QUOTED PASSAGE:
● ● ●
Promoting hygiene and health in Kharoro Syed, Umarkot
Umarkot was known for the fact that more than 80 percent of its rural population practiced open defecation, exacerbating water-borne diseases like diarrhoea. This meant families were spending abnormally large amounts of money on medication.
The Thar Dhat Development Organization (TDDO) is a civil society organization working on community-led sanitation, health and education in rural Umarkot. With support from the United Nations Development Programme (UNDP) and Coca Cola, it has installed 750 bio-sand filters and constructed 250 latrines across union council Kharoro Syed. TDDO’s team also conducted community awareness sessions and trainings on health, general and personal hygiene and the deleterious effects of open defecation.
The impact of these activities has been tremendous. People are better informed about general cleanliness and now dispose of rubbish properly.
● ● ●
Stored data:
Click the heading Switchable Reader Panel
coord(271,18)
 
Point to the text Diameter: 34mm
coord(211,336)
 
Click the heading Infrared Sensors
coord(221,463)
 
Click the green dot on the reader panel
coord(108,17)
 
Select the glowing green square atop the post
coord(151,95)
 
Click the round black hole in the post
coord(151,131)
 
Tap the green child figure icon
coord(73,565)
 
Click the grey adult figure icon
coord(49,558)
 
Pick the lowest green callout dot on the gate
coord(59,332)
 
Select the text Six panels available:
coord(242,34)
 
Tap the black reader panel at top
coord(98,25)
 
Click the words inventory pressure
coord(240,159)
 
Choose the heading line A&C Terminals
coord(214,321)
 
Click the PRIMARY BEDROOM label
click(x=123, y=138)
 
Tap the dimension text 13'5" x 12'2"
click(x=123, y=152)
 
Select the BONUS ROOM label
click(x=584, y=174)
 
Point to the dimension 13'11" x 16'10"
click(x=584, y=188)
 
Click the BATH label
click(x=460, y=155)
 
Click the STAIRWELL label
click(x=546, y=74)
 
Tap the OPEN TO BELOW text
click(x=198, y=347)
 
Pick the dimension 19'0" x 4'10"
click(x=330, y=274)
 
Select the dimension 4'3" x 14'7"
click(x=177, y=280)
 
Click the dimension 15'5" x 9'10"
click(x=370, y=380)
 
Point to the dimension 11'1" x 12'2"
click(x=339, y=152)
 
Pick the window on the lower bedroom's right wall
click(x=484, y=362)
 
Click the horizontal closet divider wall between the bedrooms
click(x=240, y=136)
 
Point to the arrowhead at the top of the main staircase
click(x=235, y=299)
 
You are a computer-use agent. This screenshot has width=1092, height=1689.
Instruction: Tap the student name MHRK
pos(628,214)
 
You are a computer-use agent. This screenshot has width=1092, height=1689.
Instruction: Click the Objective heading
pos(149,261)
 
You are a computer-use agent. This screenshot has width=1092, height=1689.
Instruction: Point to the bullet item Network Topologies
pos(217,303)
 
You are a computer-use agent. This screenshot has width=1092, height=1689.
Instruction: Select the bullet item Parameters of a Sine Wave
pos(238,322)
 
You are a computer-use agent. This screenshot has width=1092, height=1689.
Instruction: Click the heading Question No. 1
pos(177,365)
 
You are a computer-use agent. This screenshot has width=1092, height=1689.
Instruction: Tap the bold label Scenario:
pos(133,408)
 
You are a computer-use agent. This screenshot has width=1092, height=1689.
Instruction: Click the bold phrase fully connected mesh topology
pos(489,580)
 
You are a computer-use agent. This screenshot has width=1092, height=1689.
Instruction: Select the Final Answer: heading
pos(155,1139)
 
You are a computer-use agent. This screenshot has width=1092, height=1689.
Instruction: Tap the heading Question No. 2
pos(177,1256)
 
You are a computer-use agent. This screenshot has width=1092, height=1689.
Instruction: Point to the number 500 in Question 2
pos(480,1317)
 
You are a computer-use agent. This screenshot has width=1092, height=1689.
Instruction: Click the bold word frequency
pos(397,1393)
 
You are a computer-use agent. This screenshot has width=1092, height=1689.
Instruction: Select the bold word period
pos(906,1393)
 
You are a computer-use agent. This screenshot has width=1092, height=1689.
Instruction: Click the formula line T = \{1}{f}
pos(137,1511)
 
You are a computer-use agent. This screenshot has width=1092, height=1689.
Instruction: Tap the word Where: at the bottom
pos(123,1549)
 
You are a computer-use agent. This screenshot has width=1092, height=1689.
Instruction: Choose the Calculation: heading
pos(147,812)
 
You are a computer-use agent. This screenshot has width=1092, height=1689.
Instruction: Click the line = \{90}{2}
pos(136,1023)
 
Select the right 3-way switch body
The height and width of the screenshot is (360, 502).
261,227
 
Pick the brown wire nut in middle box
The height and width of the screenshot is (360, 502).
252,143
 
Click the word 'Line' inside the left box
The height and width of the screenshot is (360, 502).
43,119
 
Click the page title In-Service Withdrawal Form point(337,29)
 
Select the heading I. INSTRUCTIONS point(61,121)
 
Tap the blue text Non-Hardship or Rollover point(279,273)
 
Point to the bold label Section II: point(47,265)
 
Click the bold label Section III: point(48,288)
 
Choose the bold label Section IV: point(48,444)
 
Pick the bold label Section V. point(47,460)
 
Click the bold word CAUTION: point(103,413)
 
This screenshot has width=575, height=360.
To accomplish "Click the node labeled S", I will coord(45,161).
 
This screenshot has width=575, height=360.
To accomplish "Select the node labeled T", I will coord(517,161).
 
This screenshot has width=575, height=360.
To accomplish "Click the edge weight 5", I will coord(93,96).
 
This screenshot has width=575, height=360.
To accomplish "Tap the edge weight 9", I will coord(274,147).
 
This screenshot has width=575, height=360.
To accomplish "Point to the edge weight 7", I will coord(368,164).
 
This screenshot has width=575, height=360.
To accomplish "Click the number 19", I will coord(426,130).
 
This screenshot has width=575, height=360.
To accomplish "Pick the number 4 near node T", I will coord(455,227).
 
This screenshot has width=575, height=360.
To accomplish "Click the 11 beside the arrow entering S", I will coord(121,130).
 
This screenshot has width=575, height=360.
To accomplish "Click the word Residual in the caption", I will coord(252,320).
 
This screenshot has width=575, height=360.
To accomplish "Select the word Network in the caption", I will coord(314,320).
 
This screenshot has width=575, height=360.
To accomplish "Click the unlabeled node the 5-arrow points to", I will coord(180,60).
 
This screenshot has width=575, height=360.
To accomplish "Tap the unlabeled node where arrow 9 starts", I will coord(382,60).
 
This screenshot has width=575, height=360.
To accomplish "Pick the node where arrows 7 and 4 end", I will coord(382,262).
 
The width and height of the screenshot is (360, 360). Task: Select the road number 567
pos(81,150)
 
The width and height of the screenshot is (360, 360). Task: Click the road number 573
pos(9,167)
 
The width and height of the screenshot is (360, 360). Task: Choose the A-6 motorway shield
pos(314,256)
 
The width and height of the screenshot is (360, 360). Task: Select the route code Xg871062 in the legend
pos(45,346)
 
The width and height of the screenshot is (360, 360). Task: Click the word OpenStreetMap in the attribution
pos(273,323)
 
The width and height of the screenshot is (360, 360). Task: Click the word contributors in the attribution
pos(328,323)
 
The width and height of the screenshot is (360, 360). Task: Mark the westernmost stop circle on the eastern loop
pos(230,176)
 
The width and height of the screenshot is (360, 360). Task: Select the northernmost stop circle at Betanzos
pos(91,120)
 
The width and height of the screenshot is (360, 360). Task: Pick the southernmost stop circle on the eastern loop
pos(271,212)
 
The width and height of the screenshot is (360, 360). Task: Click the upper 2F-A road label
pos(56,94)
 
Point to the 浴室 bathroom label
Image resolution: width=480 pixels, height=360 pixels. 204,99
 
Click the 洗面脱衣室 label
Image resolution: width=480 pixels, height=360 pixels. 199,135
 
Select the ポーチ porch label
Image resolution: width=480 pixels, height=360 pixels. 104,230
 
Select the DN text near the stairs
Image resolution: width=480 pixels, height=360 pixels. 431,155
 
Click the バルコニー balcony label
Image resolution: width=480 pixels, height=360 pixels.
● ● ●
HOW TO COMPLETE THIS TASK:
Answer these questions from the text on hygiene in Kharoro Syed:
(a) What share of Umarkot's rural population practiced open defecation?
(b) How many bio-sand filters has TDDO installed?
(c) What do people now do with rubbish?
The records are not required for this work.

EXERCISE OUTPUT:
(a) More than 80 percent.
(b) 750.
(c) They dispose of it properly.